When a performer decides to pass on taking credit for a performance in a film, does that performer also relinquish the opportunity to vie for an Oscar - or any other award for that matter? My friend Carrie Rickey, of The Philadelphia Inquirer, is of the opinion that, like the writing arm of the Academy of Motion Picture Arts and Sciences, one has to have official screen credit in order to qualify.

I'm asking because Colin Farrell turns in yet another accomplished, albeit uncredited, performance in Scott Cooper's "Crazy Heart" - one so good that he seems to effortlessly command the film every time he's own screen. For what it's worth, I think Farrell's is the outstandting performance in "Crazy Heart," not Jeff Bridges'. But that's just me.

Past "no screen credit" performances that were stand include a couple from two Sidney Pollack films - Bill Murray's wry turn in "Tootsie" (1982) and Gene Hackman's solid craftsmanship in "The Firm" (1993).

But getting back to Farrell, he continues to astound.

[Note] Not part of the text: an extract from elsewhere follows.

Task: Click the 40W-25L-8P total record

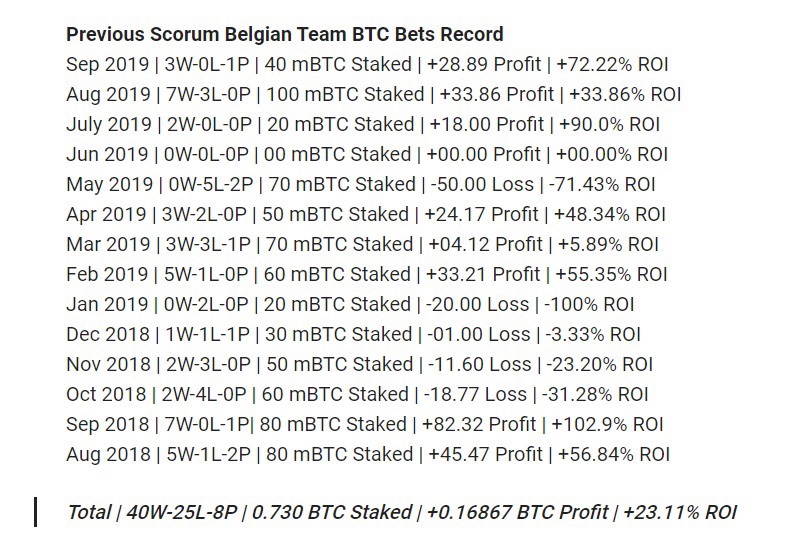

His work in Woody Allen's "Cassandra's Dream" (2007) and Martin McDonagh's "In Bruges" (2008) is among the best of any actor in recent years. He received screen credit for both but, alas, no nominations
.

4 comments:

suzl said...

...and Colin has a great singing voice, too!

john_blutarski said...

Actually Gene Hackman had a credit opening of the the movie "The Firm", just not in the advertising.

jbryant said...

I think Darren McGavin went uncredited for THE NATURAL, but I don't remember the reason. I think it was his call though.

John Kaiser said...

Found this on IMDB...

While late actor Darren McGavin had a major supporting role as the bookmaker Gus Sands respectively, McGavin received no credit for his role in the film. In the recent retrospective documentary on the Special Edition DVD of "The Natural", actor Robert Prosky, who plays the Judge, claims that McGavin was cast late in the picture and would have to receive a lesser billing than the other stars. As a result, McGavin chose to go uncredited. Prosky also noted that McGavin wound up "drawing more attention to himself" as a result.